If you’re walking along and stumble over something, your first instinct is to reach out and try to catch yourself from falling. If nothing is reachable, you fall and hurt yourself. Even if you’re just on flat ground, that can easily result in a broken wrist. Robots are also susceptible to damage from a fall, but most aren’t capable of even trying to catch themselves. That’s why roboticist Kris Hauser has developed algorithms to help bipedal robots catch themselves just like humans do.
Hauser is an associate professor of electrical and computer engineering, and of mechanical engineering and materials science at Duke University’s Pratt School of Engineering. He’s put all of that knowledge into unique algorithm that’s designed to give bipedal robots the ability to use their environment to stop themselves mid-fall. Give his small humanoid robot a shove, and it will reach out to a wall or nearby object in order to keep from falling over completely.

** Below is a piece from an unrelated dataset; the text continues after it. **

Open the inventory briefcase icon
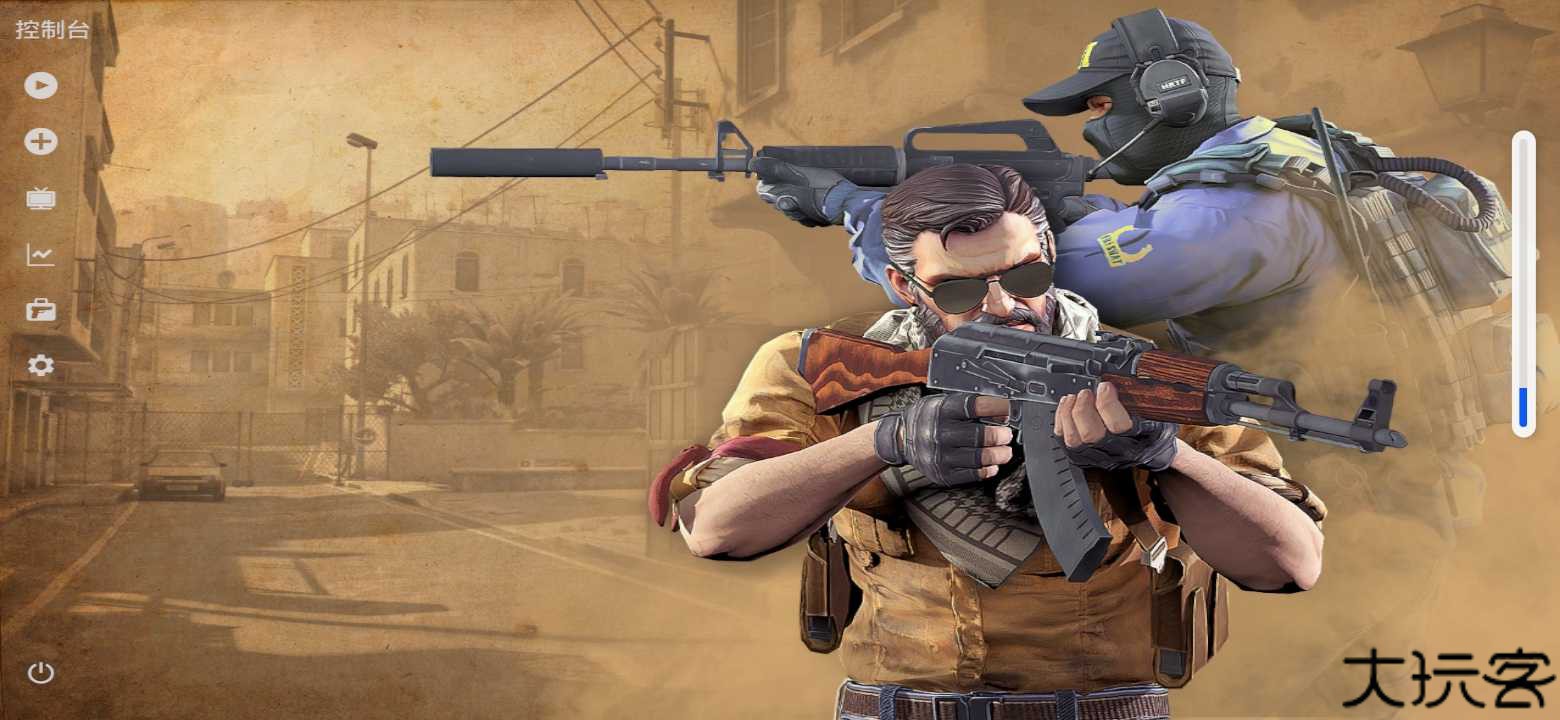 41,310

That’s possible thanks to Hauser’s efficient three-link model and algorithm for processing potential actions. Because the robot’s Raspberry Pi brain needs to process multiple outcomes in the short time while it’s falling, simulating all of the joint movements would be too slow. Instead, Hauser’s model just takes into account the angle between the leg and torso, and the angle between the torso and arm. With that simplified geometry, it’s able to quickly determine which part of the environment can be reached, and how best to reach them.